PROVIDED MATERIAL:
/---
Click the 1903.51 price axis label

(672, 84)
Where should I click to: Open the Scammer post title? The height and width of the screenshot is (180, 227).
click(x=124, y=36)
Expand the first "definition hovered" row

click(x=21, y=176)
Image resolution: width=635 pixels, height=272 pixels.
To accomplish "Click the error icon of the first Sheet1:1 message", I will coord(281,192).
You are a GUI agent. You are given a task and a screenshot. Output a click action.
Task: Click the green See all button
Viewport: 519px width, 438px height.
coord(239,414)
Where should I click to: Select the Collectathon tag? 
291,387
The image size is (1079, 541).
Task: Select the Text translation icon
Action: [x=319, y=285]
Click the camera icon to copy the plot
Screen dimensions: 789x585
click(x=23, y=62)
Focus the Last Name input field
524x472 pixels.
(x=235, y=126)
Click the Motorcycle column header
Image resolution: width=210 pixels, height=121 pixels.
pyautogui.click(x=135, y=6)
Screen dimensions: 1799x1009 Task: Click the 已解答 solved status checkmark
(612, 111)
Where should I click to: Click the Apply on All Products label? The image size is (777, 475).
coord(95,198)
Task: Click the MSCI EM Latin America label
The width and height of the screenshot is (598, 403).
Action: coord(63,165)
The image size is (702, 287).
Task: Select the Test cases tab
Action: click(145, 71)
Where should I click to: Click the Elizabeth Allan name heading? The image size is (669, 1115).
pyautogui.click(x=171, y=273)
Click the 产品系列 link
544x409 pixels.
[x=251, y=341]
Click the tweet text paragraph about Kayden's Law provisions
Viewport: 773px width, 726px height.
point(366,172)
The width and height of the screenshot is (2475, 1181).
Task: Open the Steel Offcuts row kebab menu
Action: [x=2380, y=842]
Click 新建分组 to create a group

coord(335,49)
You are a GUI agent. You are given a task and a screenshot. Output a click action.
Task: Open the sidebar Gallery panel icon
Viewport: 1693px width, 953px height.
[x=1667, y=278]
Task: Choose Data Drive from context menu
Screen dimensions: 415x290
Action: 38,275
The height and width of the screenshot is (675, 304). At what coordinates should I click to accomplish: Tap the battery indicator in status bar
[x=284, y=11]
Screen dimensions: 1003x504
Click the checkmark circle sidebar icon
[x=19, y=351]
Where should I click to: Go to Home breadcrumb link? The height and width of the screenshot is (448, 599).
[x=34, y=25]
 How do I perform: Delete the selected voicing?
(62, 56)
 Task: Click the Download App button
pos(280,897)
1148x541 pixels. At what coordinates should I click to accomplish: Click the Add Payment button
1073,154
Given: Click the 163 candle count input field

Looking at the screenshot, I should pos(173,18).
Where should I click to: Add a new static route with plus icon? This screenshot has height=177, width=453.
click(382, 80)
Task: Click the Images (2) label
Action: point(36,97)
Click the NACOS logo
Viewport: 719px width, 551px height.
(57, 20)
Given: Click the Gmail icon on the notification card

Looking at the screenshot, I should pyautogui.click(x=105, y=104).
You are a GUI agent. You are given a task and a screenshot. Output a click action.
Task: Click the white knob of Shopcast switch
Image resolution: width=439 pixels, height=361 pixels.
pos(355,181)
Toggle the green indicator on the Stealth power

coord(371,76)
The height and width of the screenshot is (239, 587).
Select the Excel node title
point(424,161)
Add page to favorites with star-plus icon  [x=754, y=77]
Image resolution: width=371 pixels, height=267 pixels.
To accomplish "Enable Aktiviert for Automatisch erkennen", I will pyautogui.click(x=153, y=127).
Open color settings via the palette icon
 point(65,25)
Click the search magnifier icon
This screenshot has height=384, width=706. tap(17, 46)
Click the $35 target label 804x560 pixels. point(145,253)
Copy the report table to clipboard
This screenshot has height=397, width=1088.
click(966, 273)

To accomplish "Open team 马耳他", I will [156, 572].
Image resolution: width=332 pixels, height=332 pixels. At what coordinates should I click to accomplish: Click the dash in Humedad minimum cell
\---
PROMPT: Reproduce all of the material above line for line, with every character left unchanged.

RESULT BELOW:
Click the 1903.51 price axis label

(672, 84)
Where should I click to: Open the Scammer post title? The height and width of the screenshot is (180, 227).
click(x=124, y=36)
Expand the first "definition hovered" row

click(x=21, y=176)
Image resolution: width=635 pixels, height=272 pixels.
To accomplish "Click the error icon of the first Sheet1:1 message", I will coord(281,192).
You are a GUI agent. You are given a task and a screenshot. Output a click action.
Task: Click the green See all button
Viewport: 519px width, 438px height.
coord(239,414)
Where should I click to: Select the Collectathon tag? 
291,387
The image size is (1079, 541).
Task: Select the Text translation icon
Action: [x=319, y=285]
Click the camera icon to copy the plot
Screen dimensions: 789x585
click(x=23, y=62)
Focus the Last Name input field
524x472 pixels.
(x=235, y=126)
Click the Motorcycle column header
Image resolution: width=210 pixels, height=121 pixels.
pyautogui.click(x=135, y=6)
Screen dimensions: 1799x1009 Task: Click the 已解答 solved status checkmark
(612, 111)
Where should I click to: Click the Apply on All Products label? The image size is (777, 475).
coord(95,198)
Task: Click the MSCI EM Latin America label
The width and height of the screenshot is (598, 403).
Action: coord(63,165)
The image size is (702, 287).
Task: Select the Test cases tab
Action: click(145, 71)
Where should I click to: Click the Elizabeth Allan name heading? The image size is (669, 1115).
pyautogui.click(x=171, y=273)
Click the 产品系列 link
544x409 pixels.
[x=251, y=341]
Click the tweet text paragraph about Kayden's Law provisions
Viewport: 773px width, 726px height.
point(366,172)
The width and height of the screenshot is (2475, 1181).
Task: Open the Steel Offcuts row kebab menu
Action: [x=2380, y=842]
Click 新建分组 to create a group

coord(335,49)
You are a GUI agent. You are given a task and a screenshot. Output a click action.
Task: Open the sidebar Gallery panel icon
Viewport: 1693px width, 953px height.
[x=1667, y=278]
Task: Choose Data Drive from context menu
Screen dimensions: 415x290
Action: 38,275
The height and width of the screenshot is (675, 304). At what coordinates should I click to accomplish: Tap the battery indicator in status bar
[x=284, y=11]
Screen dimensions: 1003x504
Click the checkmark circle sidebar icon
[x=19, y=351]
Where should I click to: Go to Home breadcrumb link? The height and width of the screenshot is (448, 599).
[x=34, y=25]
 How do I perform: Delete the selected voicing?
(62, 56)
 Task: Click the Download App button
pos(280,897)
1148x541 pixels. At what coordinates should I click to accomplish: Click the Add Payment button
1073,154
Given: Click the 163 candle count input field

Looking at the screenshot, I should pos(173,18).
Where should I click to: Add a new static route with plus icon? This screenshot has height=177, width=453.
click(382, 80)
Task: Click the Images (2) label
Action: point(36,97)
Click the NACOS logo
Viewport: 719px width, 551px height.
(57, 20)
Given: Click the Gmail icon on the notification card

Looking at the screenshot, I should pyautogui.click(x=105, y=104).
You are a GUI agent. You are given a task and a screenshot. Output a click action.
Task: Click the white knob of Shopcast switch
Image resolution: width=439 pixels, height=361 pixels.
pos(355,181)
Toggle the green indicator on the Stealth power

coord(371,76)
The height and width of the screenshot is (239, 587).
Select the Excel node title
point(424,161)
Add page to favorites with star-plus icon  [x=754, y=77]
Image resolution: width=371 pixels, height=267 pixels.
To accomplish "Enable Aktiviert for Automatisch erkennen", I will pyautogui.click(x=153, y=127).
Open color settings via the palette icon
 point(65,25)
Click the search magnifier icon
This screenshot has height=384, width=706. tap(17, 46)
Click the $35 target label 804x560 pixels. point(145,253)
Copy the report table to clipboard
This screenshot has height=397, width=1088.
click(966, 273)

To accomplish "Open team 马耳他", I will [156, 572].
Image resolution: width=332 pixels, height=332 pixels. At what coordinates should I click to accomplish: Click the dash in Humedad minimum cell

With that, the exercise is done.